(Collected data)
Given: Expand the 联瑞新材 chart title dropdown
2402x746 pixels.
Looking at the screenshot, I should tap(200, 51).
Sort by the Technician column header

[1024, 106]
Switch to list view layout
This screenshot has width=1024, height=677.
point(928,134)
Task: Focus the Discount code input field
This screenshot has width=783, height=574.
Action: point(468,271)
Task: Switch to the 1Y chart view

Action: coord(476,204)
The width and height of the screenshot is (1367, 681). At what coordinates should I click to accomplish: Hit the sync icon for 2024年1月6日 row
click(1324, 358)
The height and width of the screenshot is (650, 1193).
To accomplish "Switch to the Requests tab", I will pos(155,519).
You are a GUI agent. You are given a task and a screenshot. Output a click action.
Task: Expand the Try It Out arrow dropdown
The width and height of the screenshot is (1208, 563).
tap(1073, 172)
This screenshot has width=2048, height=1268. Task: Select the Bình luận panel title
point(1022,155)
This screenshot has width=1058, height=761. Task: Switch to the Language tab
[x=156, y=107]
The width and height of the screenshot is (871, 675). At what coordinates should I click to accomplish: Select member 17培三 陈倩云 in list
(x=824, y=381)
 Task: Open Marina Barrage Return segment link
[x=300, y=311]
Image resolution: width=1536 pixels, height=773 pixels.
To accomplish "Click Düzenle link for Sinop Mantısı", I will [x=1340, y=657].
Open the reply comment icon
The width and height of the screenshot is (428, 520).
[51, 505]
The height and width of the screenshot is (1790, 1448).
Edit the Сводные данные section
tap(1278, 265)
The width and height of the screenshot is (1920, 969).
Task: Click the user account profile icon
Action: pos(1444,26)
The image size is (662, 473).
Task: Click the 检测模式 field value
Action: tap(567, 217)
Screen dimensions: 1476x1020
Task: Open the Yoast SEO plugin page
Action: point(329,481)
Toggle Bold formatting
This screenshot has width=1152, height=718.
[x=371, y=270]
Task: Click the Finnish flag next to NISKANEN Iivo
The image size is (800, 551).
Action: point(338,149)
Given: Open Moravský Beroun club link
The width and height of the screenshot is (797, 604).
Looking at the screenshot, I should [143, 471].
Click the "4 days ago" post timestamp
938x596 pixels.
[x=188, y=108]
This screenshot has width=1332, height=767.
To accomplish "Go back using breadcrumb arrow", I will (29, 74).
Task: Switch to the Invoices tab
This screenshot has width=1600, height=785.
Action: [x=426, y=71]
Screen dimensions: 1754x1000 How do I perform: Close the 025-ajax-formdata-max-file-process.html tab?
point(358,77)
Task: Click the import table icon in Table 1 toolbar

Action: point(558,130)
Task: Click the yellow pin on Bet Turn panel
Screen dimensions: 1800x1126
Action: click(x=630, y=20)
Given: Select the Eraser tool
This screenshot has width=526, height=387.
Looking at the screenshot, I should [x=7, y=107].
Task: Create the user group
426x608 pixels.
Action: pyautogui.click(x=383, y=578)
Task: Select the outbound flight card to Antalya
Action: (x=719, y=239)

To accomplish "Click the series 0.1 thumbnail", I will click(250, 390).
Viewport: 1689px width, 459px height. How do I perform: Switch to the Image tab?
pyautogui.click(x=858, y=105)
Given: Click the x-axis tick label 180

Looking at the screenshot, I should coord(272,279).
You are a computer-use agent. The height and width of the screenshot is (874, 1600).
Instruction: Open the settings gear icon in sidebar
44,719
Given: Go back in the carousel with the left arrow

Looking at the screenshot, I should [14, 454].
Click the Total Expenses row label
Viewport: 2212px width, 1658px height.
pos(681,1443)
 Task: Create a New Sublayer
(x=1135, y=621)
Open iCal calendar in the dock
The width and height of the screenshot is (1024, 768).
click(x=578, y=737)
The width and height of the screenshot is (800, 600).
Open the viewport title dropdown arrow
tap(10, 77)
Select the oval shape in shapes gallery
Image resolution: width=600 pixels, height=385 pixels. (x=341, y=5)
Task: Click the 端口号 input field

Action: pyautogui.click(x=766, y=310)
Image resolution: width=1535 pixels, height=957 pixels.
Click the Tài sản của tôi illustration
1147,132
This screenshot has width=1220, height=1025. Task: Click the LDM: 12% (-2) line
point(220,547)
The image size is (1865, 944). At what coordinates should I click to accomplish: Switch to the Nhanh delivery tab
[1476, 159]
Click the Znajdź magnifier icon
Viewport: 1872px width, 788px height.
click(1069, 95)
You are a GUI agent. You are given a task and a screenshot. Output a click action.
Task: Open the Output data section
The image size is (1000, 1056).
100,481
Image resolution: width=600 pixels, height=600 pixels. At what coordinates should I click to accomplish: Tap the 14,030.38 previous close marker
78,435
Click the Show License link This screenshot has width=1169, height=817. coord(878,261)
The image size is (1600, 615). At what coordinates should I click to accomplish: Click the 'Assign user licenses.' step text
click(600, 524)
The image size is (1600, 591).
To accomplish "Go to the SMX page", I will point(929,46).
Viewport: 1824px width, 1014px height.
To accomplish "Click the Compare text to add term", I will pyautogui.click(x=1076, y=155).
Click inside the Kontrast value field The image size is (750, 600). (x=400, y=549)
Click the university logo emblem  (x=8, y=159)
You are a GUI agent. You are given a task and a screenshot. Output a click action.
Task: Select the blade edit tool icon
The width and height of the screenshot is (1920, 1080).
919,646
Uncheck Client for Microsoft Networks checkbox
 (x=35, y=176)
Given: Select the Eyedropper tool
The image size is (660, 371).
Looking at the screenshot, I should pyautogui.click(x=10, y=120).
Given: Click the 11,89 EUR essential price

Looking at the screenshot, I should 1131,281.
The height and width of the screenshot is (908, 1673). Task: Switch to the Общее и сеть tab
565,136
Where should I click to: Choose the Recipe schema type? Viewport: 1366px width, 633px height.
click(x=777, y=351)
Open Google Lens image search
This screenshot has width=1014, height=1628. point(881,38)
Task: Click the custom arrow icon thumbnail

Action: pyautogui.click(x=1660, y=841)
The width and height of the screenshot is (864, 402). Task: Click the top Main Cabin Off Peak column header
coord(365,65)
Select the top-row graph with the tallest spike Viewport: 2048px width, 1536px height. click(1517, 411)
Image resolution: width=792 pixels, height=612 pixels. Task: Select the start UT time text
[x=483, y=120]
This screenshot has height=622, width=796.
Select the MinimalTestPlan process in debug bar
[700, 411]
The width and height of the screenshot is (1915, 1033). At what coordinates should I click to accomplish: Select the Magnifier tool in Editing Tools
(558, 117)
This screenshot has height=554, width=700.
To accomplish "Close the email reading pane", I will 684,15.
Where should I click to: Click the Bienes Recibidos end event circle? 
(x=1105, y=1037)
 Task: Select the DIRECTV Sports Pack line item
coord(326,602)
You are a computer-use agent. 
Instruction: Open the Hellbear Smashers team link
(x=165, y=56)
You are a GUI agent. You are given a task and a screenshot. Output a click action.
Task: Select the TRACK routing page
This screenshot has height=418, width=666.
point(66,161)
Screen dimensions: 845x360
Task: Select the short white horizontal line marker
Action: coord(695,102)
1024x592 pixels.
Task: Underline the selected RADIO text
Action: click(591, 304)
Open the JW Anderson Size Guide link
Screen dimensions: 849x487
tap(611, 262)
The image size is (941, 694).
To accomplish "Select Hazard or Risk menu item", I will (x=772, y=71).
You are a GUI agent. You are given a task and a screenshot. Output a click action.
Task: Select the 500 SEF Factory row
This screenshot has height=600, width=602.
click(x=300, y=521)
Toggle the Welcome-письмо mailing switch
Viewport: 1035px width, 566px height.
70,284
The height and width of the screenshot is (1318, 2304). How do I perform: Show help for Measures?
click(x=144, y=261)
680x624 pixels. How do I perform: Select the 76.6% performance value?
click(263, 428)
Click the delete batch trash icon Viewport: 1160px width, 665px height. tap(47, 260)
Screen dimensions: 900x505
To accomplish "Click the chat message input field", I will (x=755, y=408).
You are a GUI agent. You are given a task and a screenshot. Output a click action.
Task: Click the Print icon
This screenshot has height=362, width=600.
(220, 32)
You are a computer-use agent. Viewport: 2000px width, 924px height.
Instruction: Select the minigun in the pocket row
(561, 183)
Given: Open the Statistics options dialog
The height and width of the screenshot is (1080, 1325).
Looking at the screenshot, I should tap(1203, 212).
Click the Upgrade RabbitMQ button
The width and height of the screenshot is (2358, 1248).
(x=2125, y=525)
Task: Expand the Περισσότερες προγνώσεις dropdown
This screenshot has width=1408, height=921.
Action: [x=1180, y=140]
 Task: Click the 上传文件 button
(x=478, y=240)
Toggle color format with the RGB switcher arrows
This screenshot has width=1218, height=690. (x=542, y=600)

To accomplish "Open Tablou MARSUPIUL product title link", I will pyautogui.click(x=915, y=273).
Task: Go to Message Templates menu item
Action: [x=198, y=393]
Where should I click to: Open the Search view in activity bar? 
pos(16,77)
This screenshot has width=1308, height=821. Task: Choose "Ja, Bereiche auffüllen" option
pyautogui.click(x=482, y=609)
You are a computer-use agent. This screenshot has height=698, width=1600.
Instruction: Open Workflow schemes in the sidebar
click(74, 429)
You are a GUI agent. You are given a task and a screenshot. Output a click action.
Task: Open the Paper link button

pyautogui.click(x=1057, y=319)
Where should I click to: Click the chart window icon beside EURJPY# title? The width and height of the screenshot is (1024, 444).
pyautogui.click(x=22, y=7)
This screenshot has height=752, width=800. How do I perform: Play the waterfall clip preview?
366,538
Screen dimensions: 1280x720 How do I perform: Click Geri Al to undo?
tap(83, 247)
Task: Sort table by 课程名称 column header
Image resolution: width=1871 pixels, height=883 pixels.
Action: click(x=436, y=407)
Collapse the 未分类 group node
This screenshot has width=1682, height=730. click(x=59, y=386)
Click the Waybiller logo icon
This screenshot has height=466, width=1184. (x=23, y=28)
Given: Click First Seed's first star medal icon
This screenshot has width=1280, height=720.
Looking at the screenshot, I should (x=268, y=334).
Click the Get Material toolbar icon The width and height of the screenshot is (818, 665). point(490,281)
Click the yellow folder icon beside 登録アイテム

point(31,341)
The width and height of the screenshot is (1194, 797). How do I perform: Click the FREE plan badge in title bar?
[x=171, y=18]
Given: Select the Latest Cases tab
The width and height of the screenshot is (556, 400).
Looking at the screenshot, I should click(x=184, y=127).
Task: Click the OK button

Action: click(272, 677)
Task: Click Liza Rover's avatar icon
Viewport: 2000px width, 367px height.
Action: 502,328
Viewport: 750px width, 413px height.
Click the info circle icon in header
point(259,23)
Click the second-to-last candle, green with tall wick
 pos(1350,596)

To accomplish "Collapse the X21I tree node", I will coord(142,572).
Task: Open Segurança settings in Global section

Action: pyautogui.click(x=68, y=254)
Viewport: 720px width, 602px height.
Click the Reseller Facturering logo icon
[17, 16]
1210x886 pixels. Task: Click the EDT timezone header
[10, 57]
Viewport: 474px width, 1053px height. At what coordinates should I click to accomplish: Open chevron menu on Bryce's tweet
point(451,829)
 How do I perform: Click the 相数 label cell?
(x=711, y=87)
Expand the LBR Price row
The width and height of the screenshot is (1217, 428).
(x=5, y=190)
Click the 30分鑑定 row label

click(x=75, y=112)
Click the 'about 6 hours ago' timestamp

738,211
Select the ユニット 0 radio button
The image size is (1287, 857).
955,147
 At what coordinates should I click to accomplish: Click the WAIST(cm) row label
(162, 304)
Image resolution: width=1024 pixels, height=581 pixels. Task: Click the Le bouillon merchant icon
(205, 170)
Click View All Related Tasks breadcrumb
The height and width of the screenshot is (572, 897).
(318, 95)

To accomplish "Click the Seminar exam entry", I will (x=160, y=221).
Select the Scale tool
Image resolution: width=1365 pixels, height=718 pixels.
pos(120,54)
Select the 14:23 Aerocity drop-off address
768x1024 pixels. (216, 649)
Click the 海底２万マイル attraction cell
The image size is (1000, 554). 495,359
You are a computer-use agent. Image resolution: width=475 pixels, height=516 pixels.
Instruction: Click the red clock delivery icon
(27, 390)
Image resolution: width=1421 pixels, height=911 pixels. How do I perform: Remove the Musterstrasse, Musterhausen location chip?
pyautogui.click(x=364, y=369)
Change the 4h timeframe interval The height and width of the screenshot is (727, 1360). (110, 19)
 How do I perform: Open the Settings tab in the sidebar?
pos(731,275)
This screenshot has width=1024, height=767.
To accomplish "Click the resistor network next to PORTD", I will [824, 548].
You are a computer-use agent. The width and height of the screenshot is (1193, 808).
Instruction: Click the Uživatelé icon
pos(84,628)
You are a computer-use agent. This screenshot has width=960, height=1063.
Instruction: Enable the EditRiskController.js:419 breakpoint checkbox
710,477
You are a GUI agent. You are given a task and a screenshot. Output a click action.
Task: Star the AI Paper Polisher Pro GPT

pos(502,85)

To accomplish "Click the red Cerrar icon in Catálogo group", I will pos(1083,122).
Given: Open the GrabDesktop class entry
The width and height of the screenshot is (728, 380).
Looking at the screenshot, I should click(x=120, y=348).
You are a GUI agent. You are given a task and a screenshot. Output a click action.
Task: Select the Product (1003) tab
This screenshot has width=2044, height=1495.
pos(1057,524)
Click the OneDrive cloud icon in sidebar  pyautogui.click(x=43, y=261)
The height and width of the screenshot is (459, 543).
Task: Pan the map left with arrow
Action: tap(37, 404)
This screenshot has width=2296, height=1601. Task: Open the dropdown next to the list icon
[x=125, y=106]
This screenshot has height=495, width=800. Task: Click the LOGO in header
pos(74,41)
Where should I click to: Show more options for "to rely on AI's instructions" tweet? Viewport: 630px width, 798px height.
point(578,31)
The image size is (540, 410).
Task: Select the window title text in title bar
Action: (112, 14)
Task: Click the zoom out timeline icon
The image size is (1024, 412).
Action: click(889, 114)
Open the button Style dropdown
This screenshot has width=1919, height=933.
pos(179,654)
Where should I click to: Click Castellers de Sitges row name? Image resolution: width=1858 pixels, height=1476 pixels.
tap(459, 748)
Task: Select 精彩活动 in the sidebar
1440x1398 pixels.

[INSTRUCTIONS TO FOLLOW] Search the entries for the word "Expand" and pick out every line that holds it.

[ANSWER BOX]
Given: Expand the 联瑞新材 chart title dropdown
Task: Expand the Try It Out arrow dropdown
Task: Expand the Περισσότερες προγνώσεις dropdown
Expand the LBR Price row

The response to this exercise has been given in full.